The governments of Iraq and its autonomous Kurdish region may be one step closer to settling their heated feud. On Nov. 14, the Kurdistan Regional Government (KRG) issued a formal response to a Nov. 5 decision by the Federal Supreme Court that the Iraqi Constitution does not permit any region to secede. Officials in Arbil said they "respect the interpretation" of the court and called for the ruling to serve as a starting point for negotiations to resolve the region's outstanding constitutional disputes with the central government in Baghdad. But although the concession could pave the way for peace talks, it is unclear just how willing Iraqi leaders are to lift the pressure they have put on the Kurdish administration since its controversial independence referendum in late September.
So far Arbil has refused to annul the results of the vote, as Iraqi Prime Minister Haider al-Abadi has demanded. However, since taking control of Iraqi Kurdistan in early November amid the temporary suspension of the region's presidency, KRG Prime Minister Nechirvan Barzani has sought to distance himself from the steadfast resistance of his uncle, former President Massoud Barzani, to nullify the will of the Kurdish people. Arbil's recent decision to respect the federal court's declaration that regions cannot secede from Iraq, in essence, is an invalidation of the referendum's importance and outcome.
With national elections on the horizon, al-Abadi has only strengthened his political standing with his response to the Kurdish bid for independence. Under his watch, Baghdad has regained control of the oil fields in the country's northern regions that it had lost to the Kurds in 2014 — including lucrative resources in Kirkuk province. The central government has also reclaimed most of the disputed region that lies between the KRG and the rest of Iraq. These victories have bolstered the prime minister's image as a nationalist leader and have augmented his administration's similar successes in seizing territory from the Islamic State over the past few years.
Arbil's recent decision to respect the federal court's declaration that regions cannot secede from Iraq, in essence, is an invalidation of the referendum's importance and outcome.
Al-Abadi's nationalist credentials have shored up his support base among southern Iraq's Shiite communities. But there are still several challengers eager to supplant him as prime minister, including National Wisdom party leader Ammar al-Hakim and former Prime Minister Nouri al-Maliki. Moreover, though Iraqi security forces have retaken most of the country's disputed territories, the Popular Mobilization Forces — troops that often have closer connections to other Shiite leaders — have led the charge. Many of these fighters are now forming their own political parties ahead of the approaching elections. Earlier this month, for instance, Iraqi officials approved the political wing of the Iranian-backed Asaib Ahl al-Haq (one of the more powerful segments of the Popular Mobilization Forces) as a legitimate party.

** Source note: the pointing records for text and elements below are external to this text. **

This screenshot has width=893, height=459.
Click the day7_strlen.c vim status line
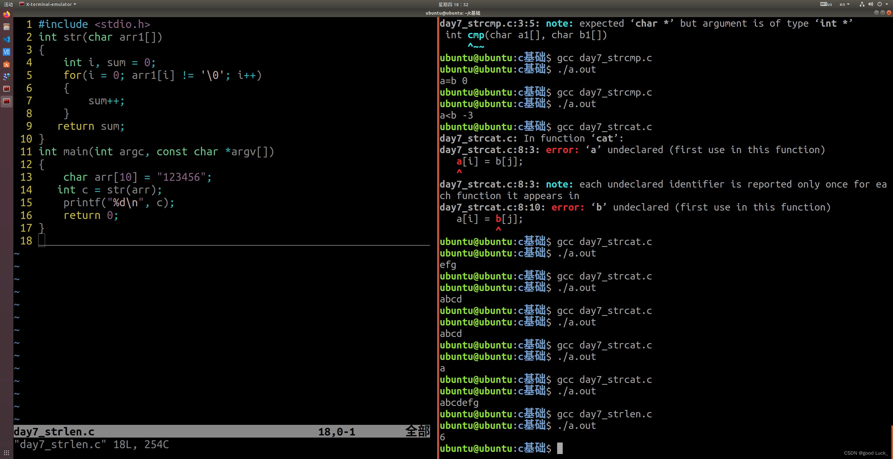coord(54,432)
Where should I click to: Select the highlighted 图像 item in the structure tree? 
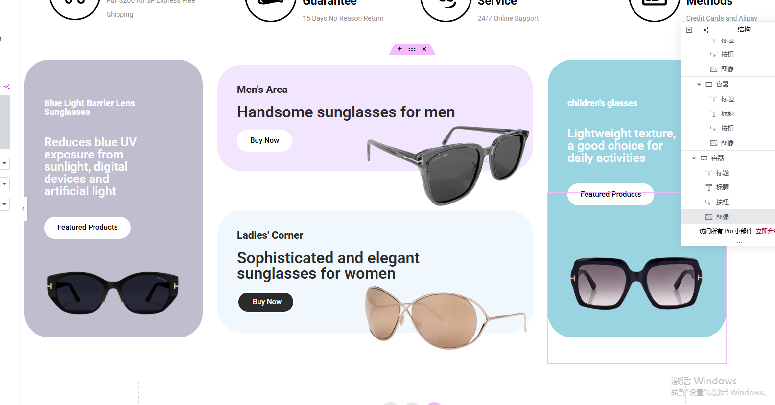tap(722, 217)
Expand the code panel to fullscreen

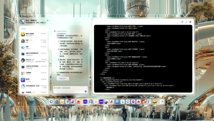pyautogui.click(x=186, y=22)
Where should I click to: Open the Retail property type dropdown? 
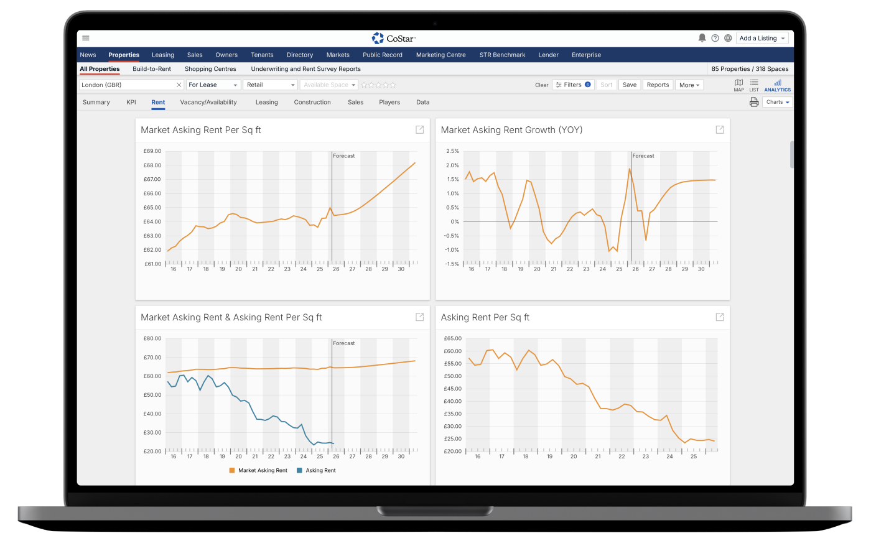click(x=271, y=85)
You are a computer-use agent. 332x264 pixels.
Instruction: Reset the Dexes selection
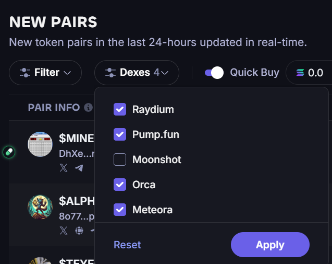(127, 245)
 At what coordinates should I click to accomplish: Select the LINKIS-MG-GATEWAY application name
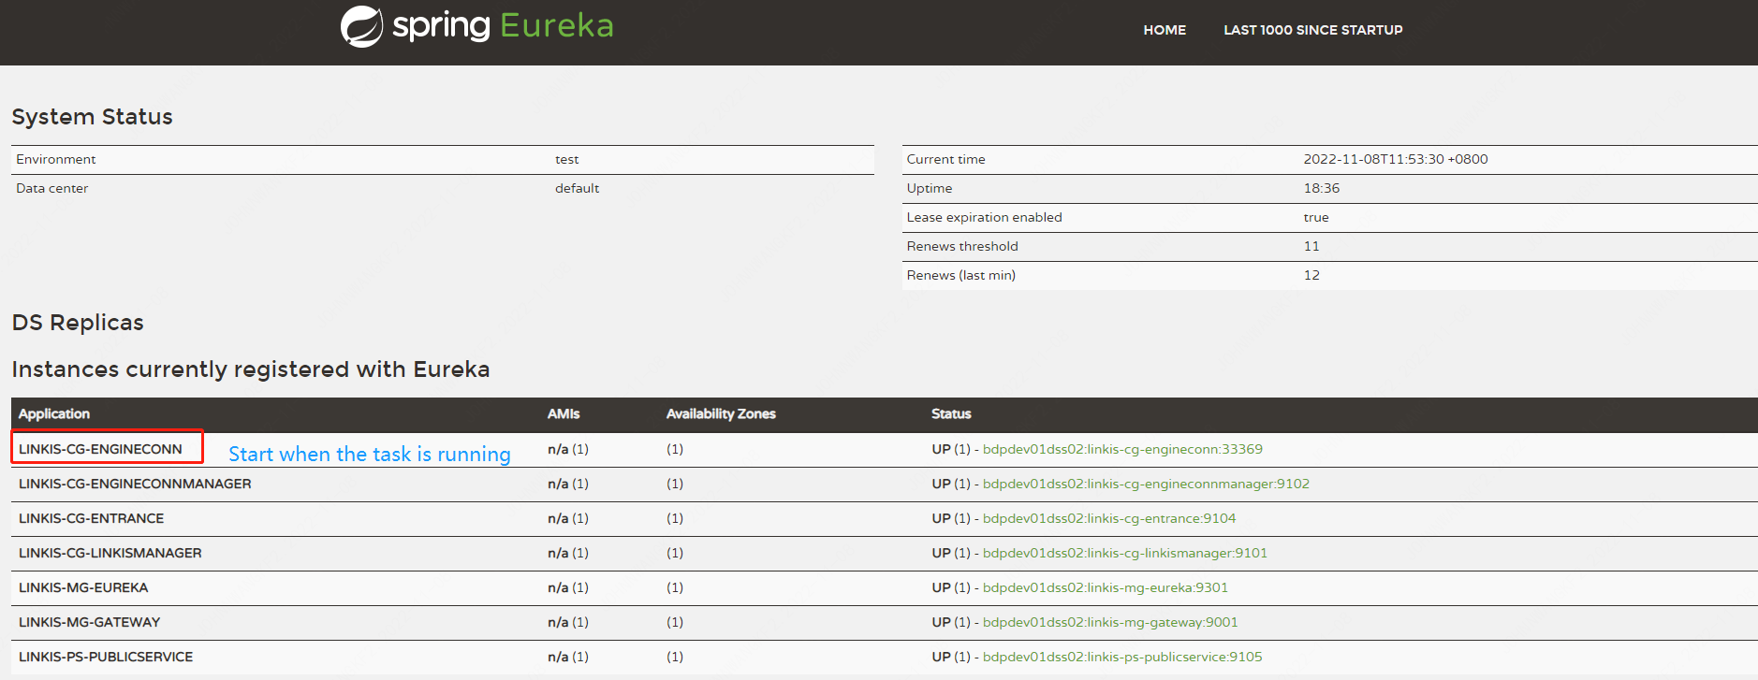point(89,622)
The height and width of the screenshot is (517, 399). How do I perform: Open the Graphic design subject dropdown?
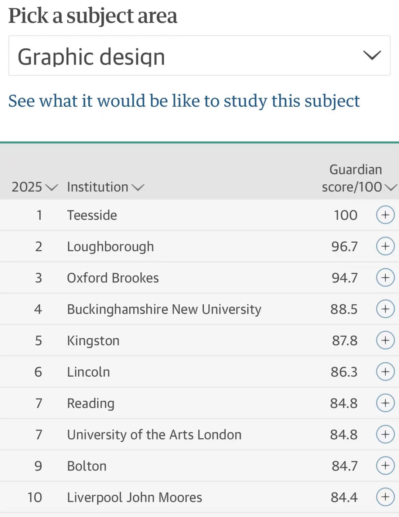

Abu Mahdi Al-Mohandes, the forces' deputy chairman, has engaged in negotiations to take charge of the security of Kirkuk's oil fields as well.
Aware that an electoral victory is by no means assured, al-Abadi will continue to try to fortify his own political position in the months ahead. As a result, his stance toward the KRG will remain aggressive, even in the face of its recent olive branch. This is not to say that Baghdad won't engage in backroom (or even overt) negotiations, but it will seek significant concessions while trying to exploit the Kurdish prime minister's weakness. According to the semi-official Iraqi news outlet Al-Sabaah, Baghdad has obtained U.N. documents that place three cities — including the strategic border town of Fishkhabor — outside the line drawn in 1991 between southern Iraq and Iraqi Kurdistan. If true, the central government could use these documents as justification to take control of the cities.
Faced with an unyielding government in Baghdad, Arbil will have little choice but to reach out to external actors that have historically interceded on its behalf, such as Turkey and the United States, for help. And that is where the KRG's recent statement will make the most impact: Rather than swaying Iraq's central government, the move by Kurdish officials is likely meant to mollify Ankara and Washington. Turkey, in particular, has reiterated its alliance with the KRG, even as it has consistently joined Baghdad in opposing the independence referendum. Perhaps it is telling that, in the wake of an earthquake that decimated parts of Iraqi Kurdistan on Nov. 14, Ankara has come to the region's aid more than Baghdad has.